*What to produce*
Without any of the pictures, transcribe all the lines below exactly.

------

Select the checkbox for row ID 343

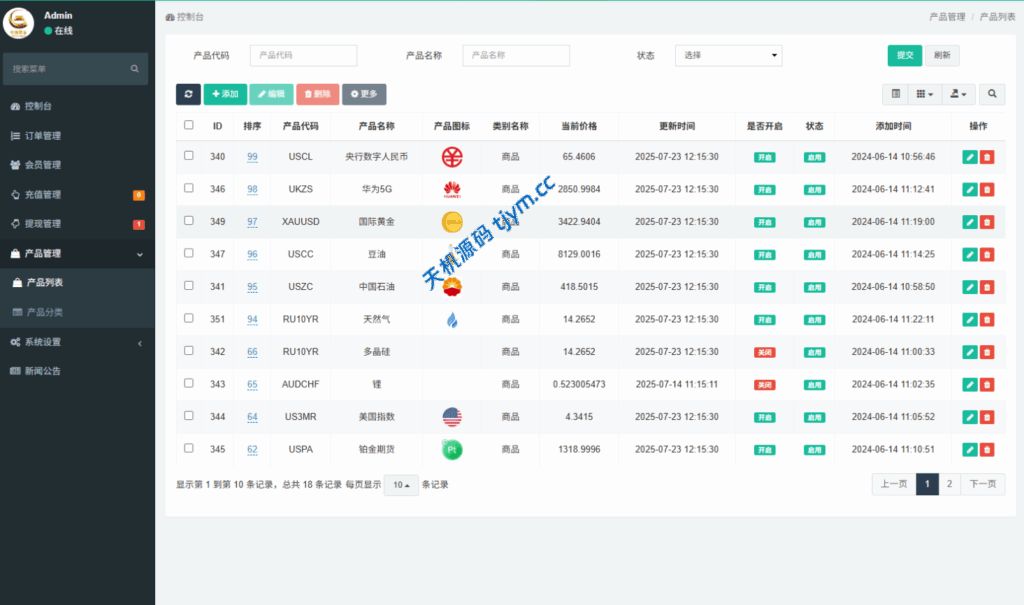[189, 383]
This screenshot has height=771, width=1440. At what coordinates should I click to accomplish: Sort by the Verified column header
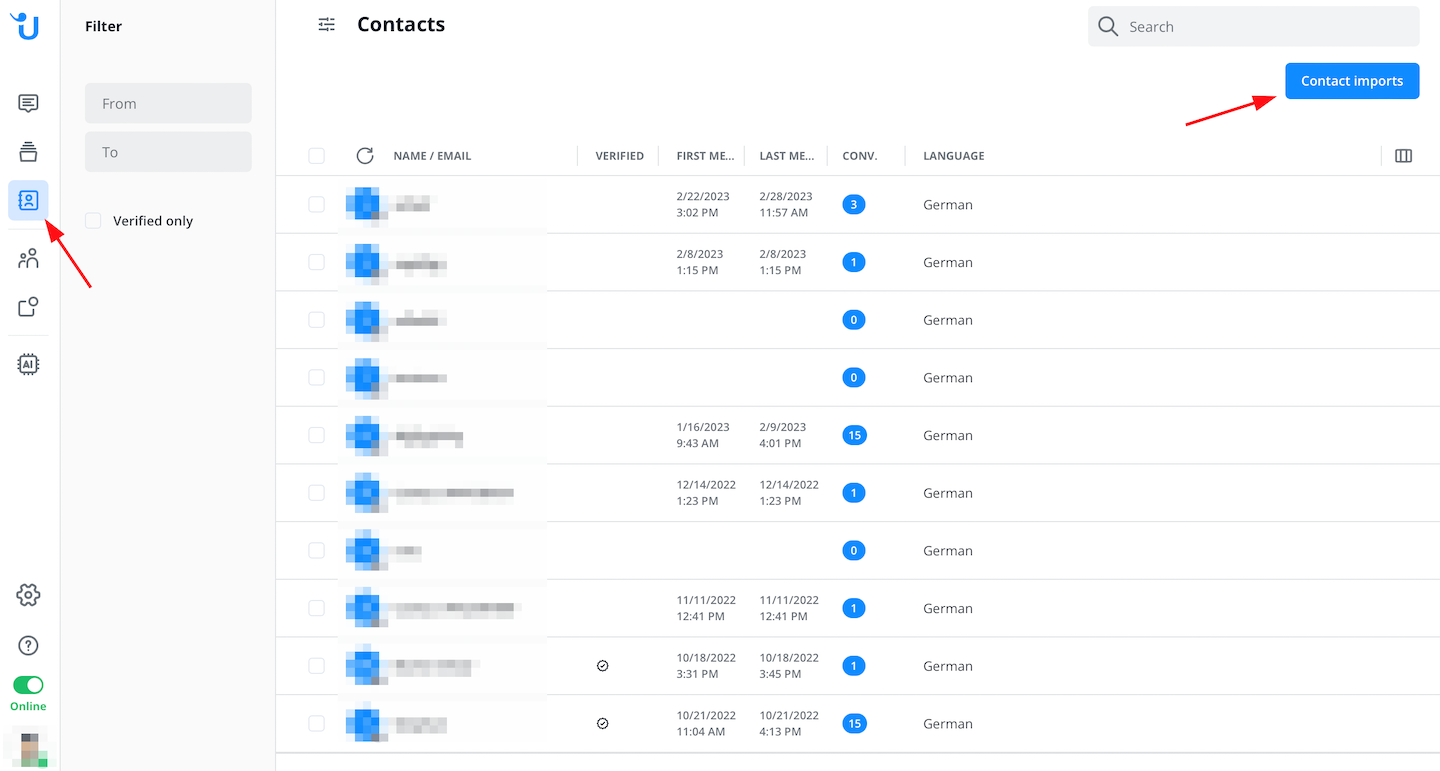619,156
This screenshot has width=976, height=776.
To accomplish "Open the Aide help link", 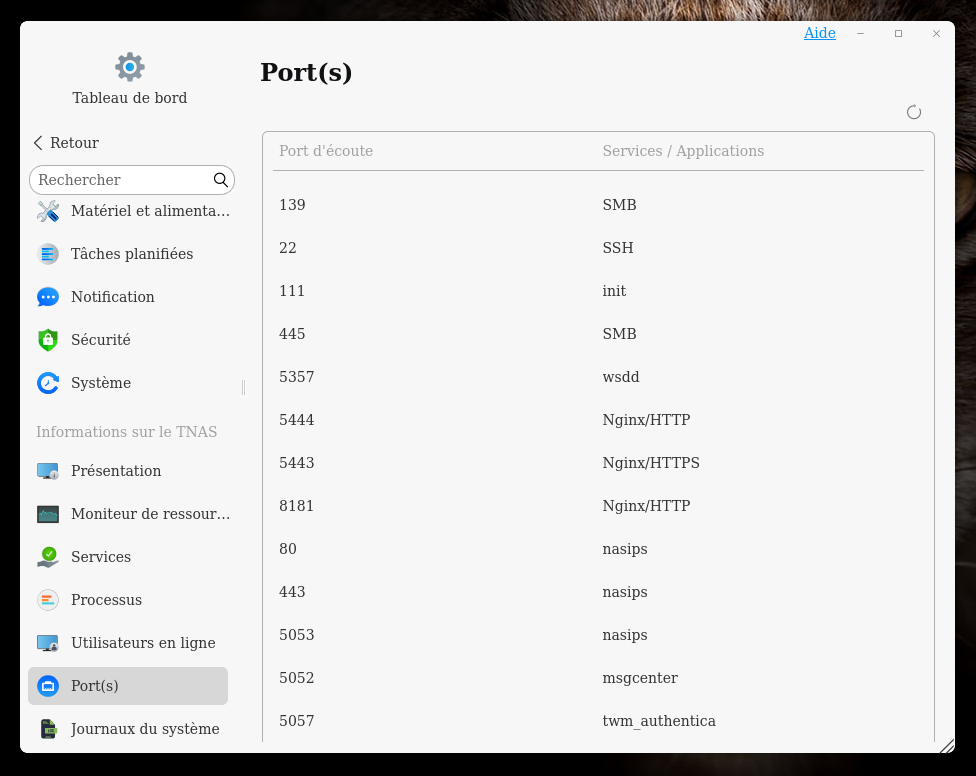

------

*Written answer*
Select the checkbox for row ID 343

[189, 383]
This screenshot has height=771, width=1440. At what coordinates should I click to accomplish: Sort by the Verified column header
619,156
This screenshot has width=976, height=776.
To accomplish "Open the Aide help link", 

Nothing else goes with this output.